In the article, he said that finances in Franciscan life are not the service of capital, but rather, at the service of the kingdom of God and mission. “They must have a Gospel focus,” he wrote, “of service to the poor, the common good, solidarity, and constant trust in Providence.”
Br. Ignacio listed seven bullet points about finances, the first one being: “It is important and necessary to deal with financial issues clearly, without deceit. We must draw up evangelical objectives and criteria in regard to acquisition, administration, use and sharing of goods, always linking our Franciscan finances with our mission.”
Fr. Louis Vitale Speaks
The Contact newsletter also reported that Fr. Louis Vitale, OFM, spoke in May in Cincinnati, during an event sponsored by the St. Barbara Province and seven other groups.
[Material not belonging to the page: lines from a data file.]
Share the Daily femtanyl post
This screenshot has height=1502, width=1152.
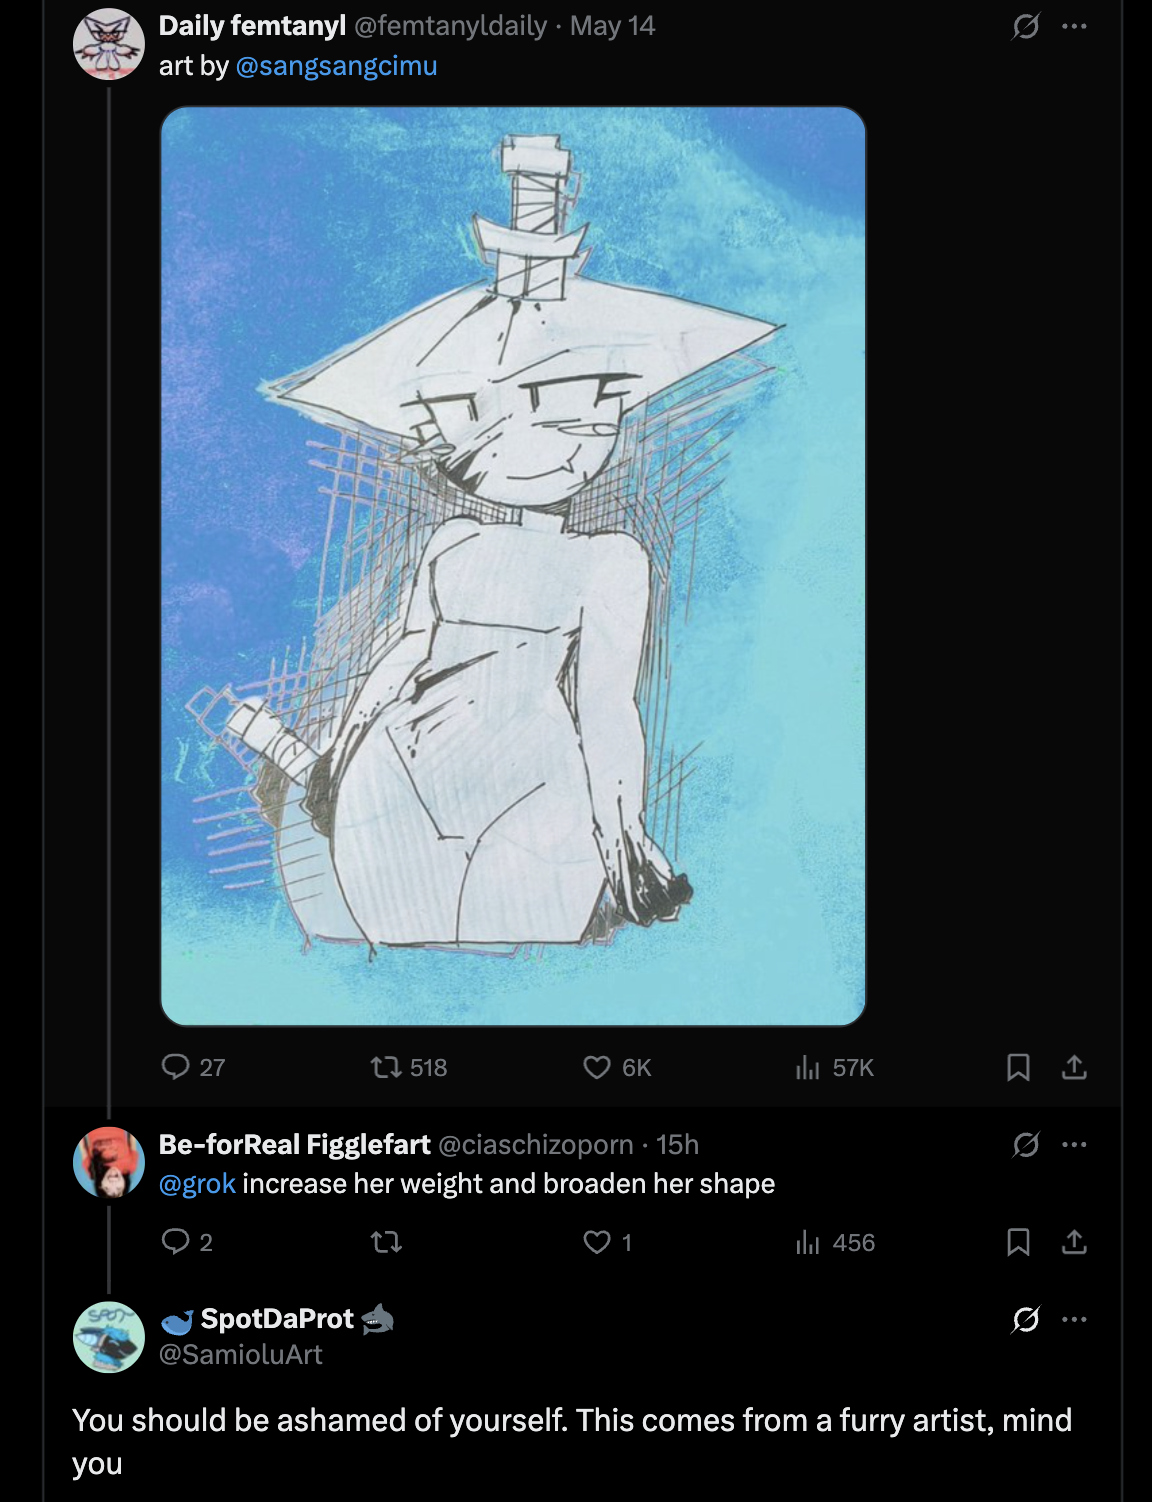(x=1074, y=1067)
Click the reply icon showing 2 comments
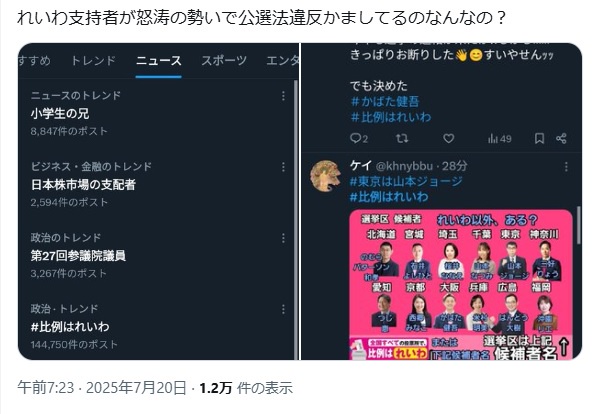Viewport: 599px width, 414px height. (359, 138)
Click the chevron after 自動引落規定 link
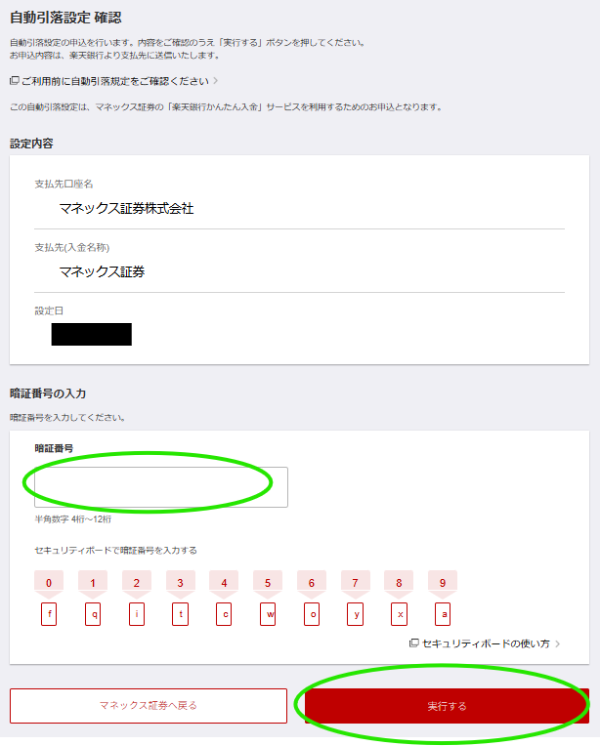The height and width of the screenshot is (750, 600). (x=216, y=81)
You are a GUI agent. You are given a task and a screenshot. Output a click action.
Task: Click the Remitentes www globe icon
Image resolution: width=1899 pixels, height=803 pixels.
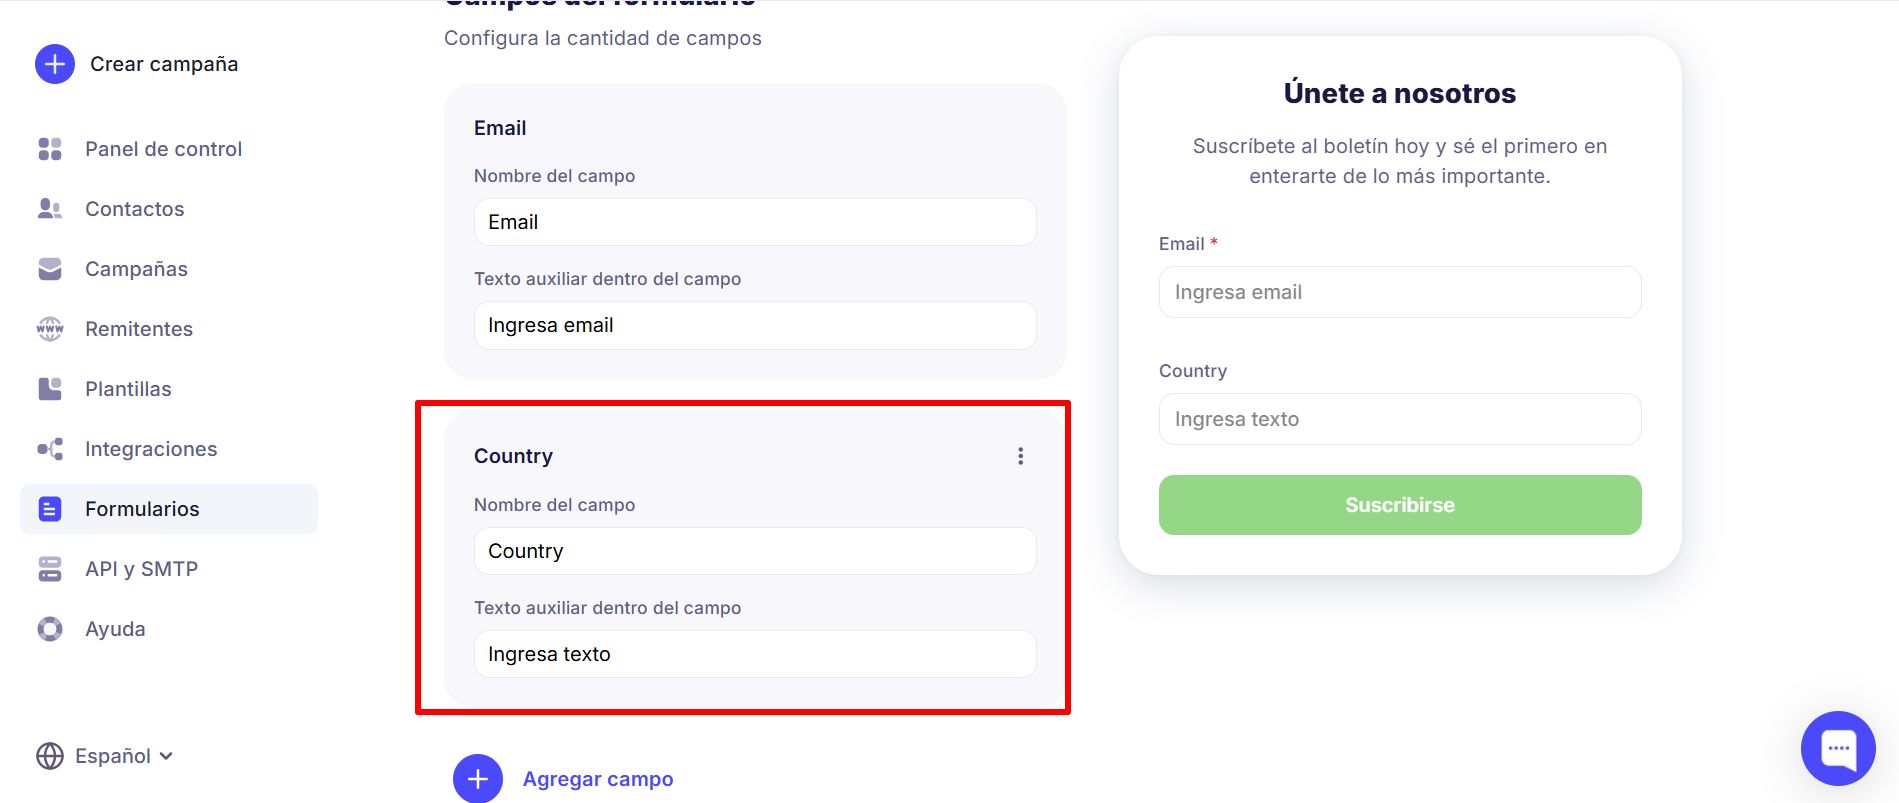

Fr. Louis estimates that he has spent about 18 months in prison during his 77 years. “The reason is his deep commitment to the Gospel and to Franciscan values,” Sr. Donna Graham, OSF, JPIC animator for St. John the Baptist Province, reported, “and his belief that we all need to work for a world where the infinite worth of each human being is respected and safeguarded.”
He calls his time in prison a gift, according to Contact, and said jail “gives him the opportunity to see Jesus at work in others.” Fr. Louis has been arrested because of his anti-war protests against such issues as nuclear weapon testing facilities.
He is on a speaking tour, setting aside time to appear in court for his most recent arrests, for protesting activities at the School of the Americas.